* [Dataset excerpts]
◇ ◇ ◇
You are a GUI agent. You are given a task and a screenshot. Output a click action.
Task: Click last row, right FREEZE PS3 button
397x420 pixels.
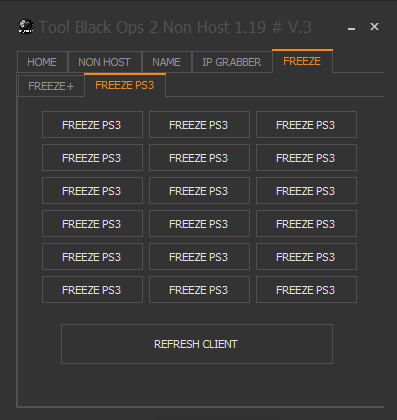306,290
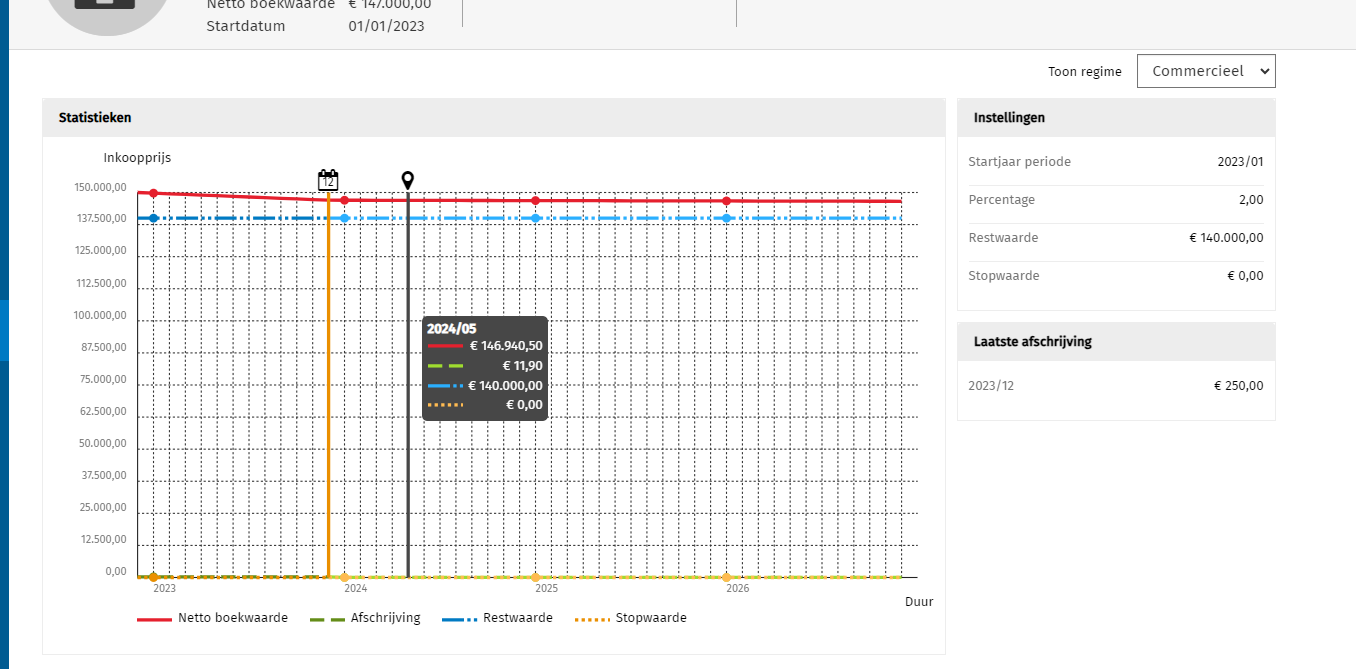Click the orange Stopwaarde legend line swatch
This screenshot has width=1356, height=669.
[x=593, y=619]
◇ ◇ ◇
* [What is expected]
With the pictures left out, return each entry exactly as written.

* [Task response]
You are a GUI agent. You are given a task and a screenshot. Output a click action.
Task: Click last row, right FREEZE PS3 button
397x420 pixels.
306,290
Click the orange Stopwaarde legend line swatch
This screenshot has width=1356, height=669.
[x=593, y=619]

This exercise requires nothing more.